• **GIVEN DATA**
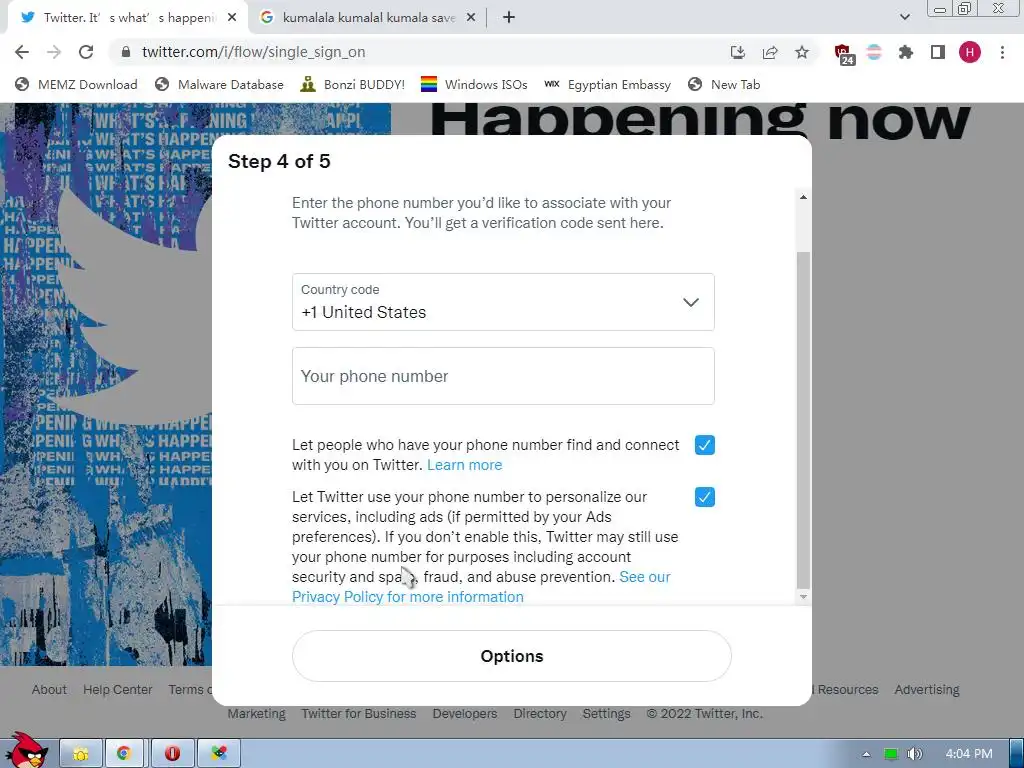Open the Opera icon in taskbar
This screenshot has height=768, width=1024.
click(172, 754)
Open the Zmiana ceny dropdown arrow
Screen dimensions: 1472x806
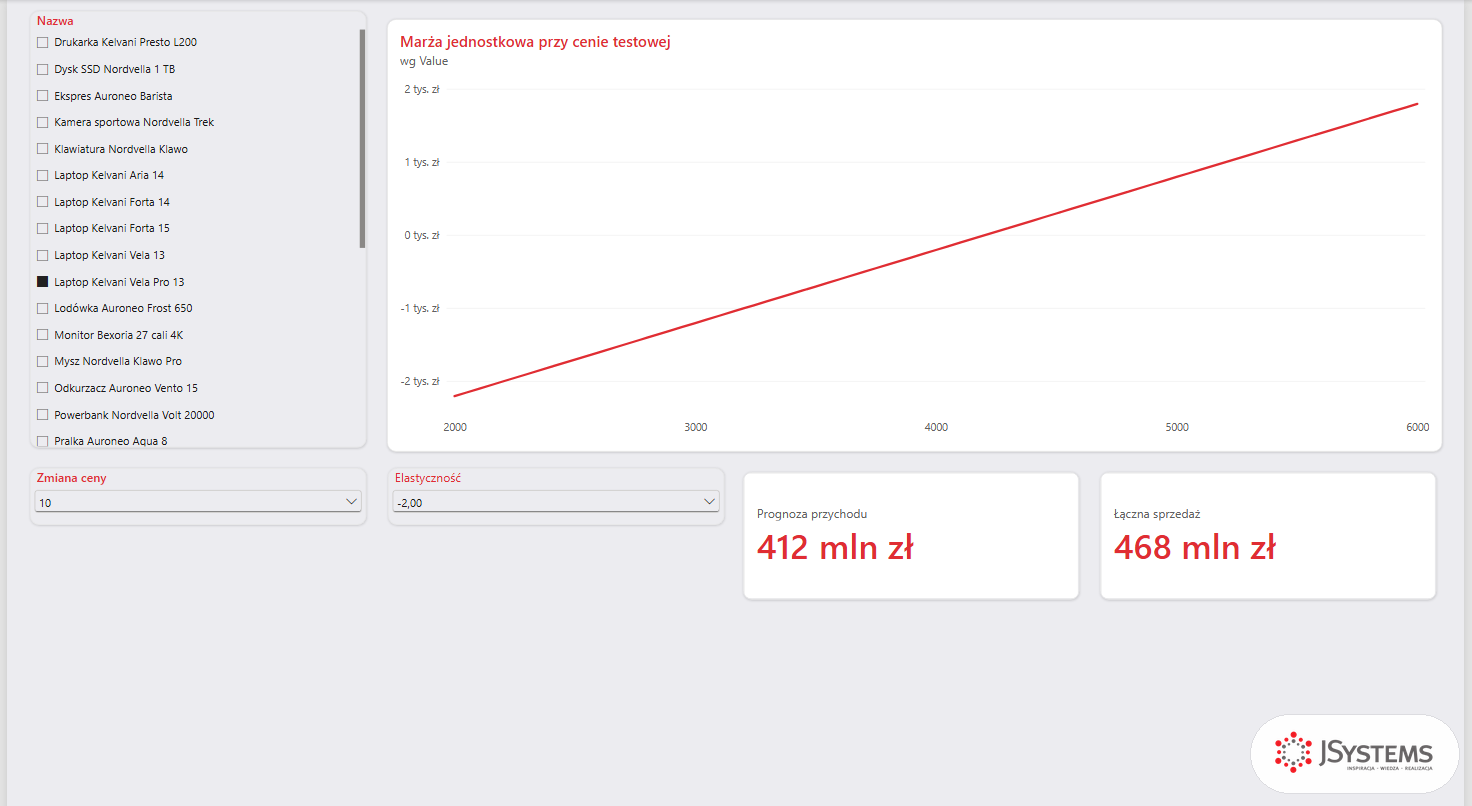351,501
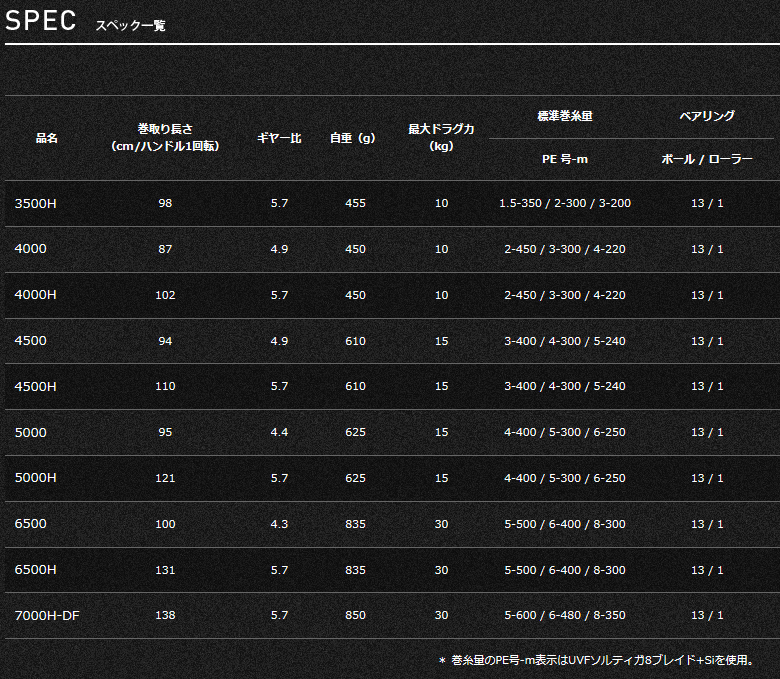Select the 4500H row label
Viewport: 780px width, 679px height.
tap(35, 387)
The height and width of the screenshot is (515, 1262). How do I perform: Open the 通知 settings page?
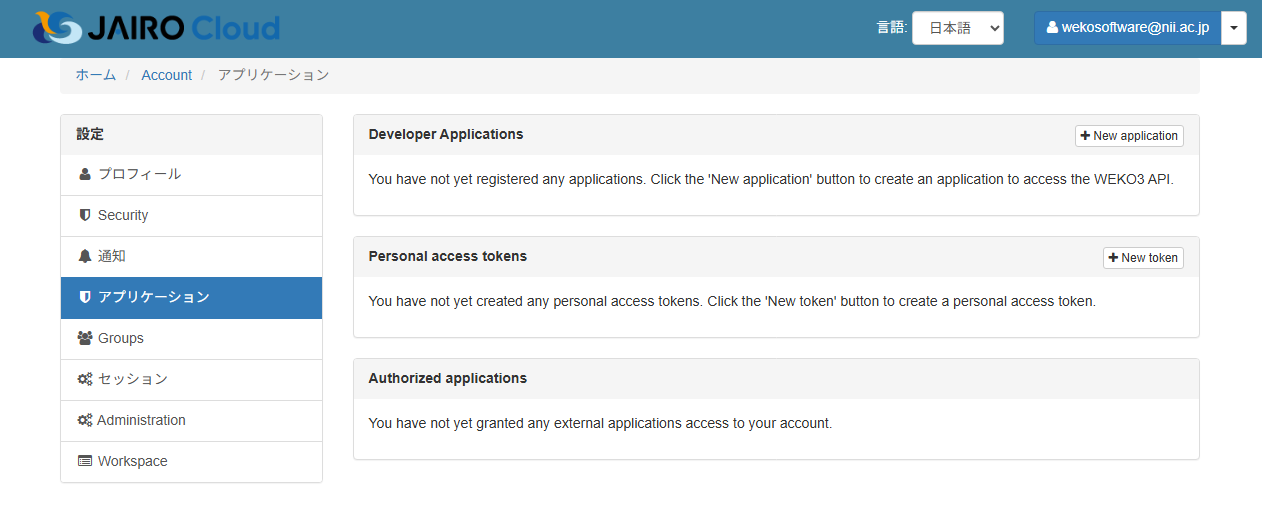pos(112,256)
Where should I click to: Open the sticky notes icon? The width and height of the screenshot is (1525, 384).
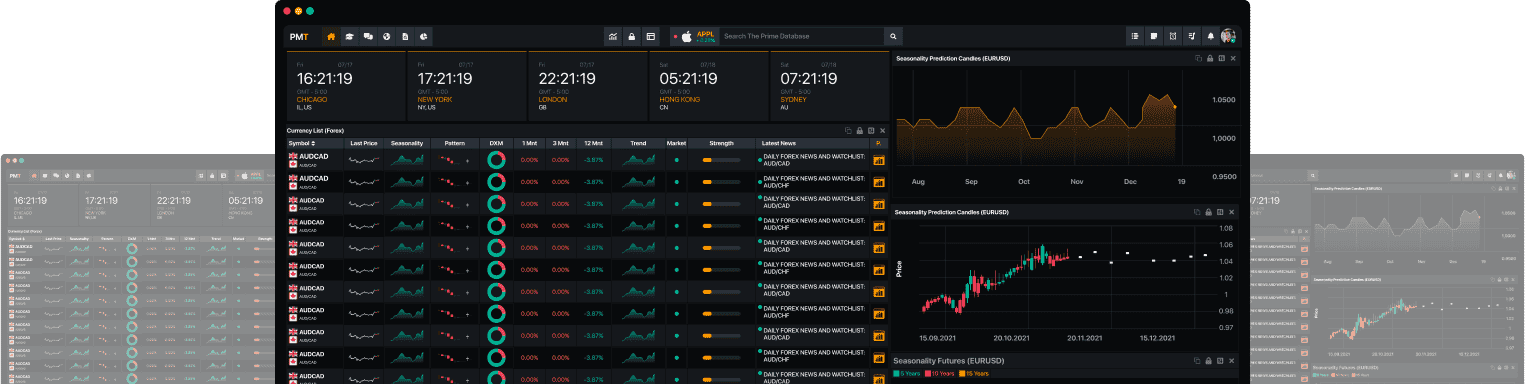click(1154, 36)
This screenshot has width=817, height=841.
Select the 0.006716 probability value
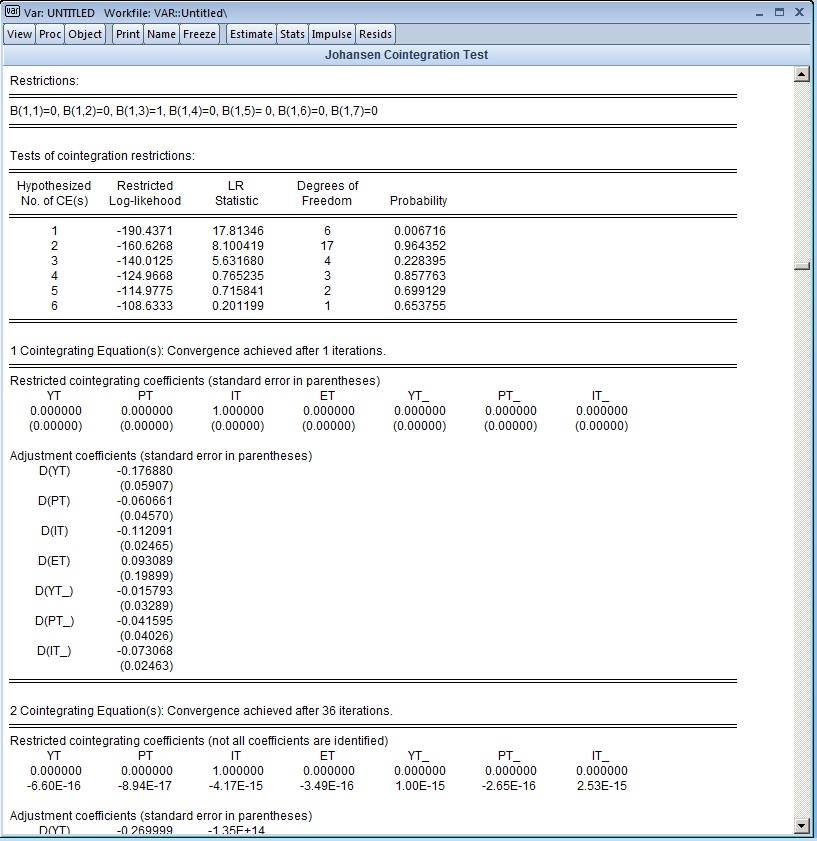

• **TASK TO CARRY OUT**
The lines from the one containing "This screenshot has width=817, height=841." through the last line of the records are what you should copy, word for word and nothing else, with pictures left out.

• **TASK SOLUTION**
This screenshot has width=817, height=841.
Select the 0.006716 probability value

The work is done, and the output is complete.